Mass burial in Tacloban (www.abc.net)


Bracing for disasters
The International Federation of the Red Cross said hazards impact vulnerable people while it cannot be taken away, disasters can be minimised. There have been studies proving that the ocean’s temperature continue to rise over the past decades.” There are still no concrete roofs the link between cyclones intensity with global warming,” said Dr. Gerry Bagtasa of the University of the Philippines Institute of Environmental Science and Meteorology. He also said that most of the cyclones with greater intensities were attributed to better forecasting and better technology to measure the strength of cyclones. “Satellite images now have better resolutions, we have better forecasting equipment than ten years ago which makes measurements more accurate”, said Bagtasa.

 

International Community and Foreign Relief Aid pours in to the Tyhoon Yolanda victims and survivors
The United States of America, Australia, Japan, European countries such as Germany, Norway, the UK, Canada, Israel and many more countries were there to offer their aid in welfare for the hundreds and thousands of victims and survivors in all the affected provinces in the Central Visayas. Foreign Aids, Relief goods, Medical Aids and many more were there to help our countrymen, women, children who were devastated by this catastrophic event that shook the world. Amidst the chaos and tension in the aftermath of this deluge comes the help of the international community in all parts of the world. Most of the flood victims have been displaced and left their provinces to start a new life with the hope that their provinces or cities will be rebuild again.

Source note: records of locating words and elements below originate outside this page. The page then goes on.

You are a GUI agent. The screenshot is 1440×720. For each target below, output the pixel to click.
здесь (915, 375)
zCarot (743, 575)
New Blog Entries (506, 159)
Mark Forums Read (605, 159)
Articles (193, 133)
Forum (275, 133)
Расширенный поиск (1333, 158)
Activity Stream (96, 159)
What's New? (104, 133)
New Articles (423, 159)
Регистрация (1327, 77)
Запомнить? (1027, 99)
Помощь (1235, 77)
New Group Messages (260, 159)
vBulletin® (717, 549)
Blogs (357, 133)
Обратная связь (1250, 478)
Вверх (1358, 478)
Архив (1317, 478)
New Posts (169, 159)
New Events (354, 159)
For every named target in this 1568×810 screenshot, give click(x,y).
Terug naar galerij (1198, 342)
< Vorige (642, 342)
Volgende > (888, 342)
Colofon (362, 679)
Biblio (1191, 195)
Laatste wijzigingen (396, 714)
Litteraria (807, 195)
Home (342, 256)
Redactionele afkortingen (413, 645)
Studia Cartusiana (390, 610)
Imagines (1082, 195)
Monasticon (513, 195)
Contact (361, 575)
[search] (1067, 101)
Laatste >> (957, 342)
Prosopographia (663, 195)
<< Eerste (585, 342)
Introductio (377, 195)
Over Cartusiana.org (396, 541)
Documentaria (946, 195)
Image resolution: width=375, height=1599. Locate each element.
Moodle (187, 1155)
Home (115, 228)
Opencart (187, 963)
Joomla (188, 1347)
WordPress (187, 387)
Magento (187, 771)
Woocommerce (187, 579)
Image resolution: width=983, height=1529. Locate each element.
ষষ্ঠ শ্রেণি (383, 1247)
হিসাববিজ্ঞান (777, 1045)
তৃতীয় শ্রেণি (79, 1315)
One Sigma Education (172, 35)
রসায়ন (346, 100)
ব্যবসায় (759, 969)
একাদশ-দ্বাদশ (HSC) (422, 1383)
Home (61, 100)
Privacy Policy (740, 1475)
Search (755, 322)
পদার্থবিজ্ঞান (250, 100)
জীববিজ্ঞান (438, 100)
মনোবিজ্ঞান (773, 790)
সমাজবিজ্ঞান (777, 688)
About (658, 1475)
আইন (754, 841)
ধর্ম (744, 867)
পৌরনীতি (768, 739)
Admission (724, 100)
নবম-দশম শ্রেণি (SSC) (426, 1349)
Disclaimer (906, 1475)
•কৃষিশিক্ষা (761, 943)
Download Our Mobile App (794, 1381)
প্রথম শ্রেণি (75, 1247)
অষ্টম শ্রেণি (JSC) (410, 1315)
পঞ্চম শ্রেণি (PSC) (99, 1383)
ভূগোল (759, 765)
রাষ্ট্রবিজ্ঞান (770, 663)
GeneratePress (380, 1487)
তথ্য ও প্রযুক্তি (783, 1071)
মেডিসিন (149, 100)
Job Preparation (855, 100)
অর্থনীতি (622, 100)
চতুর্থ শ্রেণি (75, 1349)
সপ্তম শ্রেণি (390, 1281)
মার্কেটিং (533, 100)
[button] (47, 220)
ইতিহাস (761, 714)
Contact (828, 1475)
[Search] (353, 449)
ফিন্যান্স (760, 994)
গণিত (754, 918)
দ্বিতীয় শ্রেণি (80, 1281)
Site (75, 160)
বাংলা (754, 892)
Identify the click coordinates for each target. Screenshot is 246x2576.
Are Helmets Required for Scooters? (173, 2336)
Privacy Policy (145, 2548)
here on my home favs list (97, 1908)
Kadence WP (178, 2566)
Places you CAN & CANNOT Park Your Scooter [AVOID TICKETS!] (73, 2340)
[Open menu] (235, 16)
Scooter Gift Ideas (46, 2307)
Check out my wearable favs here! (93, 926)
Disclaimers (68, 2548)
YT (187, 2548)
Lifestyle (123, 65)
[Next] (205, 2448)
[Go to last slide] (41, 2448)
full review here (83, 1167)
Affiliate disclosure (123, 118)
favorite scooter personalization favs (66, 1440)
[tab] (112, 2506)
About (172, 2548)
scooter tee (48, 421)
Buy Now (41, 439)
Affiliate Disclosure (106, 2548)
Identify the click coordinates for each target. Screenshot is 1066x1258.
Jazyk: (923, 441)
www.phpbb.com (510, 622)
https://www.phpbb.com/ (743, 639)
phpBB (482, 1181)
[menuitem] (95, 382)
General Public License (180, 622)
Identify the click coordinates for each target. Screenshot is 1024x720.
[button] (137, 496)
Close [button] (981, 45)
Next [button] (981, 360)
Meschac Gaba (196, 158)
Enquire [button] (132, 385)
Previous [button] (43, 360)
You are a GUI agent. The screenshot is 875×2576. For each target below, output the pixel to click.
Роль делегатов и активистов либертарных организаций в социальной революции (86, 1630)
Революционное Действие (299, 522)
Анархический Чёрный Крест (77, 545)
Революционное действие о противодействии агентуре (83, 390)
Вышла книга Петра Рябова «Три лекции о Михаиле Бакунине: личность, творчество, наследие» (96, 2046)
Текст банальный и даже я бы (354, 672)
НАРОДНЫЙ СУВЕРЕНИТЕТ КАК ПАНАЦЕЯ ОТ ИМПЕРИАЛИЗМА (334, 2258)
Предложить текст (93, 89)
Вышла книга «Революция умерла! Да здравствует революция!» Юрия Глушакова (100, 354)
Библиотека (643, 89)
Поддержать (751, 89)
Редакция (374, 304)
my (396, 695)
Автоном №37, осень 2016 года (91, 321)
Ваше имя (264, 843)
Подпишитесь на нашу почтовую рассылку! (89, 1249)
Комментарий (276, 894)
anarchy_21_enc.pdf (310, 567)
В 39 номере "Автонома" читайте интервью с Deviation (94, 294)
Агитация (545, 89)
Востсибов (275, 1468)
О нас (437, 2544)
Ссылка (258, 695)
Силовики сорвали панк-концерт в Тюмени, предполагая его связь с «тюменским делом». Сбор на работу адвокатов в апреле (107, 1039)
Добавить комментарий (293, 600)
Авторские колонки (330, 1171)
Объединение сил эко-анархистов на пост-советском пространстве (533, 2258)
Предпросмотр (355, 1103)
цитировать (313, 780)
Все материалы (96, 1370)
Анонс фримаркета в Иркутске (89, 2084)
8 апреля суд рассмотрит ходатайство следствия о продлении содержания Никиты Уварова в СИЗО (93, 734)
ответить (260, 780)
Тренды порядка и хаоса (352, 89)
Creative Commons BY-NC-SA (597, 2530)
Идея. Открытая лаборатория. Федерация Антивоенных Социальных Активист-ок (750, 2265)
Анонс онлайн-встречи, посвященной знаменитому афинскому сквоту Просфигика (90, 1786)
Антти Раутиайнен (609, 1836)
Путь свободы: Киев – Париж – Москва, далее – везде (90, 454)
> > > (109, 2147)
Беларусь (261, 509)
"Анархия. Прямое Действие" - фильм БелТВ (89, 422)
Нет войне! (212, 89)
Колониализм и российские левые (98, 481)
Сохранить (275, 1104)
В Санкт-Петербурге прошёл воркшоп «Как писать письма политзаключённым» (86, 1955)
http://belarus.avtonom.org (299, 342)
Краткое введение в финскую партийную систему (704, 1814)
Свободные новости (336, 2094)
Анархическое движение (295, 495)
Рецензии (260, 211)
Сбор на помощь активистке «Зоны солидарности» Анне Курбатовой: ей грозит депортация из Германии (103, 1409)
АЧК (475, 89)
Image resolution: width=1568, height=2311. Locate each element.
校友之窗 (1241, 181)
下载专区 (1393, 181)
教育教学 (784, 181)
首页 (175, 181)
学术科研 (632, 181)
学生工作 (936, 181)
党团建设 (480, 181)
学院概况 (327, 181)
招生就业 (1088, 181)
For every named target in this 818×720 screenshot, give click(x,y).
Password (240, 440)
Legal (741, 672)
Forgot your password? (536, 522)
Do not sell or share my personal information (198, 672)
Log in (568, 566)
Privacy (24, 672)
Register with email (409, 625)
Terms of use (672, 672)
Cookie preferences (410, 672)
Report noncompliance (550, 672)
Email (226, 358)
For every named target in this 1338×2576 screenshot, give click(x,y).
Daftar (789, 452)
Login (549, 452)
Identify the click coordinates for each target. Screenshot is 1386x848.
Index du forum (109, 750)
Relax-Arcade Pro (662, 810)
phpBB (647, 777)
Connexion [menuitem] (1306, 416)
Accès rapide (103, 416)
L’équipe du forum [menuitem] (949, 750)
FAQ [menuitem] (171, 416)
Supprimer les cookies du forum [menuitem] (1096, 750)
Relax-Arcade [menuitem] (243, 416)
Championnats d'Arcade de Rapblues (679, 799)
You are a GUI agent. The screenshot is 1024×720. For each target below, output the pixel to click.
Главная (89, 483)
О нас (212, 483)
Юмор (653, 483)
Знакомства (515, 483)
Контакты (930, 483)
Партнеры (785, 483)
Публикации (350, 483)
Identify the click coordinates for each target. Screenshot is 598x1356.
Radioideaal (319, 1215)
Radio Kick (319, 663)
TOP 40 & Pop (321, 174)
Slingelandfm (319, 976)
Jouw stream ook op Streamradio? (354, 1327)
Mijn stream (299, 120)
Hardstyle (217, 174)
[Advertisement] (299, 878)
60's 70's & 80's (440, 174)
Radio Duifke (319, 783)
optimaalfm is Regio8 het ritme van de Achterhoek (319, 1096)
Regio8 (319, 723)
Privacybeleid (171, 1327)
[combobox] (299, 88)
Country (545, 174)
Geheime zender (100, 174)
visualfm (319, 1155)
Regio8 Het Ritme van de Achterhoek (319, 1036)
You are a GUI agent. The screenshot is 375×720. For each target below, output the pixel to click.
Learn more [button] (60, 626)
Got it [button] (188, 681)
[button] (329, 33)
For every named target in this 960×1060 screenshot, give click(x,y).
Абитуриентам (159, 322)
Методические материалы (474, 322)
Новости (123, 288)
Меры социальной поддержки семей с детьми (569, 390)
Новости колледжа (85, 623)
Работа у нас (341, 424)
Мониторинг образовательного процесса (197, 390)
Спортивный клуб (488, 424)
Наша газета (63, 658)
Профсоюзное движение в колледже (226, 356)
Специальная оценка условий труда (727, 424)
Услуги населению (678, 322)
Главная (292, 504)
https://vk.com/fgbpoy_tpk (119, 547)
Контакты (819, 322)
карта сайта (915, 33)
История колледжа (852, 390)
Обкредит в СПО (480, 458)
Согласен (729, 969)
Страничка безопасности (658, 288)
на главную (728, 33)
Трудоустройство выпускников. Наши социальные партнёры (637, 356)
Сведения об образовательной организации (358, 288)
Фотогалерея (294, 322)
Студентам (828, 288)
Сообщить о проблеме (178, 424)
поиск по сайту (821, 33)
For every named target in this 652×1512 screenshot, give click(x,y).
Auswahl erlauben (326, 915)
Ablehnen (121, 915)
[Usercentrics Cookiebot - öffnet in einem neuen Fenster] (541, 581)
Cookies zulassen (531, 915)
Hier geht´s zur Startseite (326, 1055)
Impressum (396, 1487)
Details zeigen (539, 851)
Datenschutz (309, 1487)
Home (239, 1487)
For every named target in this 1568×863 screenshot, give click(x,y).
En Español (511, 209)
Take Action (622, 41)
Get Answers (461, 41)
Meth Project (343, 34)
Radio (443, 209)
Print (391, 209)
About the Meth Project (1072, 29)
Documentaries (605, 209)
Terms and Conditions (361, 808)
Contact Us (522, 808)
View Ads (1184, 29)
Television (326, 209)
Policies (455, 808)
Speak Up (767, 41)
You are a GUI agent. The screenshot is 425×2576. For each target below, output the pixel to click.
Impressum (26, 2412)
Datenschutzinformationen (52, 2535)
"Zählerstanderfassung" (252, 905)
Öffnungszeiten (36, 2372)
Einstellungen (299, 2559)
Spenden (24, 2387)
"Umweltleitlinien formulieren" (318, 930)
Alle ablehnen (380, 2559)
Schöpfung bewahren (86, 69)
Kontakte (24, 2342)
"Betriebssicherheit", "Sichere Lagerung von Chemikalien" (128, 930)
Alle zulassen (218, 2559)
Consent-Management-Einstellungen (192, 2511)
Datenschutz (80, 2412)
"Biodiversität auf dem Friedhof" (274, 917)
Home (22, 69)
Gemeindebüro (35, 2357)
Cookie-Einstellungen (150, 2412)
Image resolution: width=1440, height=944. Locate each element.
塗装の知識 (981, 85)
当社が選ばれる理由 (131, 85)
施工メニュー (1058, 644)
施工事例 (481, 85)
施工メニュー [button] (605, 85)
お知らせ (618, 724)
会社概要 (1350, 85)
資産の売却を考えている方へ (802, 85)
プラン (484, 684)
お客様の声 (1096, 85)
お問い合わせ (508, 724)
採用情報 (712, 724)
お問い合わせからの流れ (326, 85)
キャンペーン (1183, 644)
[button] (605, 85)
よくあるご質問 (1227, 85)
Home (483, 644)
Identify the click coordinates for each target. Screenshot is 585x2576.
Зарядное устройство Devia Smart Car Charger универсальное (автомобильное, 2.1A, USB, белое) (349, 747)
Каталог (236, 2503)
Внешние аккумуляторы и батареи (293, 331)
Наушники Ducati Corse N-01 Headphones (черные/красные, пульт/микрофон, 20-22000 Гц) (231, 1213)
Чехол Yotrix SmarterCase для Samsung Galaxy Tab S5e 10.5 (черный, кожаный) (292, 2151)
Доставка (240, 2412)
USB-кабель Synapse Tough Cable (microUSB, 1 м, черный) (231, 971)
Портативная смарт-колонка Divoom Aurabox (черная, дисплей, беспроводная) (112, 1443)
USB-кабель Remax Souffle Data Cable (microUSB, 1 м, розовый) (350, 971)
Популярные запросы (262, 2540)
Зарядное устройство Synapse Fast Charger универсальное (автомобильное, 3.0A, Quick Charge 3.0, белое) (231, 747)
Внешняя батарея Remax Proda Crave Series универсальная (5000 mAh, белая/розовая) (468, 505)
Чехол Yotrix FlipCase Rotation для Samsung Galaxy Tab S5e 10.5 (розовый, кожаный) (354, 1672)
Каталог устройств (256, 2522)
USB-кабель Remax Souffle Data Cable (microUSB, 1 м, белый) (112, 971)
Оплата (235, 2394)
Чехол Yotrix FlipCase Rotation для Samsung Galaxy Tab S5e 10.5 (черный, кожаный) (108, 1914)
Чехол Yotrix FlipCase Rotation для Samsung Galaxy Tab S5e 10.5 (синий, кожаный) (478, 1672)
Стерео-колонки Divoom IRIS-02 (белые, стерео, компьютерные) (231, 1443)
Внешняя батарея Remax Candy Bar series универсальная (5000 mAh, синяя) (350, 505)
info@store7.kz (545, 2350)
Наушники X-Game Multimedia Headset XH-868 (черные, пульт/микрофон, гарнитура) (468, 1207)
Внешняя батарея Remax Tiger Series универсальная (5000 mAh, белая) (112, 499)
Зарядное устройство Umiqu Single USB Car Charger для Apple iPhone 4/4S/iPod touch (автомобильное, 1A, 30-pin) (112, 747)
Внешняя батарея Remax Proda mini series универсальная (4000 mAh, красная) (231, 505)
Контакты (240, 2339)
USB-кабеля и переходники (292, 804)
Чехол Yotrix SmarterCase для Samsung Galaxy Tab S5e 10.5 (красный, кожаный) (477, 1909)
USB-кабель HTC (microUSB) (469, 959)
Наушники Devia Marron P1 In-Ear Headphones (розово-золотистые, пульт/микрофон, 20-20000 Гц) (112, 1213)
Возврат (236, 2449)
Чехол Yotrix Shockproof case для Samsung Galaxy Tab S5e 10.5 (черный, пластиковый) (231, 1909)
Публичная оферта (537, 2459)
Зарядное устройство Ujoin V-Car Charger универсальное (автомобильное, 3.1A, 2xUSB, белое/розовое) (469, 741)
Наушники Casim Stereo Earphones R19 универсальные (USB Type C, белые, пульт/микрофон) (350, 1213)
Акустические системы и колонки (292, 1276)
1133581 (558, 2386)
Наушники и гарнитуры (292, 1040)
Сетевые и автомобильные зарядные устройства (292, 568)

Difference between a hurricane, a cyclone, and a typhoon
The only difference between a hurricane, a cyclone and a typhoon is location where the storm occurs. Hurricanes, cyclones, and typhoons are all the same weather phenomenon; we just use different for these storms in different places. In the Atlantic and North-east Pacific, the term “hurricane” is the same type of disturbance in the Northwest Pacific is called a “typhoon” and “cyclones” occur South pacific and Indian Ocean. The ingredients for these storms according to oceanservice.nooa.gov include a pre-existing weather disturbance, warm tropical ocean moisture, and relatively light winds.